Several weeks ago, the platinum producing company that started it all (after police killed 34 of its striking workers at its Marikana South African mine) Lonmin, conceded and agreed to a 22% wage hike. In doing so it once again proved that in game theory he who defects first, defects best. Shortly thereafter the strike spread to all other South African mining industries, and has even spilled over into the trucking industry, whose ongoing strike has crippled the country and threatens to paralyze all commerce. The only reason for the continued worker boldness: Lonmin folding to worker demands, in the process empowering all other workers in the African country to demand equitable treatment. Which is why today's news that that "other" platinum miner in South Africa has decided to go the opposite route, and instead of yielding to worker demands for a raise, has gone and fired 12,000 workers taking part in a three-week strike. How this dramatic shift in the balance of power affects the already struggling country, and its mining sector remains to be seen. However, if recent events are any indication, he doubt local workers will just put down their banners and go back to work as per the old status quo. In the meantime, look for ever less platinum,and gold, to be produced by this mining powerhouse.
Two months of labor unrest has spread from mines to other parts of Africa's biggest economy, causing political problems for President Jacob Zuma and his ruling African National Congress (ANC), the veteran liberation movement long closely tied to unions.
Shell said on Friday it could not honor fuel delivery contracts around Johannesburg because of a two-week truckers' strike. Police shot dead another striking miner overnight, taking the death toll to 48 in the worst labor unrest since the end of apartheid.
The rand fell two percent to within sight of a three-year low against the dollar amid fears the (ANC) is powerless to manage the spreading labor unrest.
Zuma has been criticized for his low-key response, especially after police killed 34 strikers at Lonmin's Marikana platinum mine on August 16.
In a speech to business leaders late on Thursday he put a positive spin on the situation, stressing that since the end of white-minority rule South Africans have shown "the capacity to overcome difficulties when we work together".
"We should not seek to portray ourselves as a nation that is perpetually fighting," he said
And while the government is hopeless to do anything, casualties pile up:
More than 75,000 miners, or 15 percent of the workforce in a sector that accounts for 6 percent of output, have been out on unofficial strikes and tensions with security forces and mining bosses are running high.
Near the "platinum belt" city of Rustenburg, 120 km (70 miles) northwest of Johannesburg, workers said a miner was killed by a rubber bullet fired by police overnight.

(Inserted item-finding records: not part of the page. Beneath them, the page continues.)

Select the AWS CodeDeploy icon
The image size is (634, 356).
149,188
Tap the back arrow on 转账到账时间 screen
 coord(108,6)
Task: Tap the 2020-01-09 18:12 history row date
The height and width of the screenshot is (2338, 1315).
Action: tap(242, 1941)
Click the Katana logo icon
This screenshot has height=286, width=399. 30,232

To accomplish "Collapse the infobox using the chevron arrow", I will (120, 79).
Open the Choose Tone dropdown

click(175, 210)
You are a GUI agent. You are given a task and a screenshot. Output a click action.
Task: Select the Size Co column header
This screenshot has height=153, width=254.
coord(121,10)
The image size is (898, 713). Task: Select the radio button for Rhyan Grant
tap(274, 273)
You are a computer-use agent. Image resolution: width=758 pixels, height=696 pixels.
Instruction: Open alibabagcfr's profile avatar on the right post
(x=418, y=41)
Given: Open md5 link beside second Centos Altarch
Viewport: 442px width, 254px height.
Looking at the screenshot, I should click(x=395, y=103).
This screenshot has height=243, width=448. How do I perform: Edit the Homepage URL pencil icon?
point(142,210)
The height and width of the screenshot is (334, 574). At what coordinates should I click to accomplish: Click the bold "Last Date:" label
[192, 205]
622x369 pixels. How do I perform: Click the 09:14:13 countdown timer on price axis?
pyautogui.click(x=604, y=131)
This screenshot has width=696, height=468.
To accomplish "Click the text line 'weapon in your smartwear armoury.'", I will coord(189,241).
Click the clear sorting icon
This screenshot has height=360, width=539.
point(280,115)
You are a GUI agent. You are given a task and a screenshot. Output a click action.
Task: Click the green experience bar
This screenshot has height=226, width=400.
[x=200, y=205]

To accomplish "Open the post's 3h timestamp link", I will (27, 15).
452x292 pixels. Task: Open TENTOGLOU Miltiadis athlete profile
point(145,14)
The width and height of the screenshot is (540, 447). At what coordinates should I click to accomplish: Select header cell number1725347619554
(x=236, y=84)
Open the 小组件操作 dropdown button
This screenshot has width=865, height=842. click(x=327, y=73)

"He was shot here by the police," Mbubhu Lolo, a striker from Anglo American Platinum, also known as Amplats, told Reuters, pointing to his midriff.
Police would not confirm the cause of the death, although the ground nearby was strewn with spent rubber-bullet shell casings and teargas canisters after clashes involving water cannon the previous evening.
On Friday, protesters in a shanty town near the Amplats mine barricaded streets with rocks and burning tyres, watched by a contingent of more than 30 riot police backed by armored vehicles.
Earlier in the week, strikers torched an Amplats training centre and two conveyor belts, making it harder to restart operations when it does manage to resolve the standoff.
In the meantime, the entire economy is grinding to a halt:
The mining sector unrest has shaken investor confidence, and signs of it spreading into manufacturing - which accounts for 15 percent of output - and an expanding truckers' strike have caused even more alarm.
"There is fuel available across the country, so the issue is not fuel supply, but the challenge is delivering it safely to our retail sites," oil giant Shell said after invoking a "force majeure" clause that allows it to break contracts due to situations beyond its control.
Other petrol companies are holding their breath, especially around the commercial hub Johannesburg, but have not yet followed Shell's move.
Raising the stakes in its two-week stoppage by 20,000 truckers, the SATAWU transport union said it wanted co-workers on South Africa's railways and ports to strike next week, a development that would affect coal and other mineral shipments.
Coal output from one of the world's biggest suppliers has so far been unaffected but any disruption could hit power utility Eskom, which is already struggling to prevent a repeat of a 2008 power crisis when the grid nearly collapsed. Some 85 percent of South Africa's electricity is generated by coal-fired plants.
Many supermarkets and logistics firms are running on back-up plans because of the truckers' strike. U.S. car giant General Motors said production at its Port Elizabeth plant on the south coast has been affected.
All that remains now is for the USDZAR to continue surging, hyperinflation to quietly come knocking in a full repeat of Iran, and for the government to be replaced by yet another technocrat instituted by none other than the bank with all the tentacles, and which already controls North America, and Europe: Goldman Sachs. Remember: Africa is the only continent left that still has secured debt capacity - the rest of the world has long been tapped out.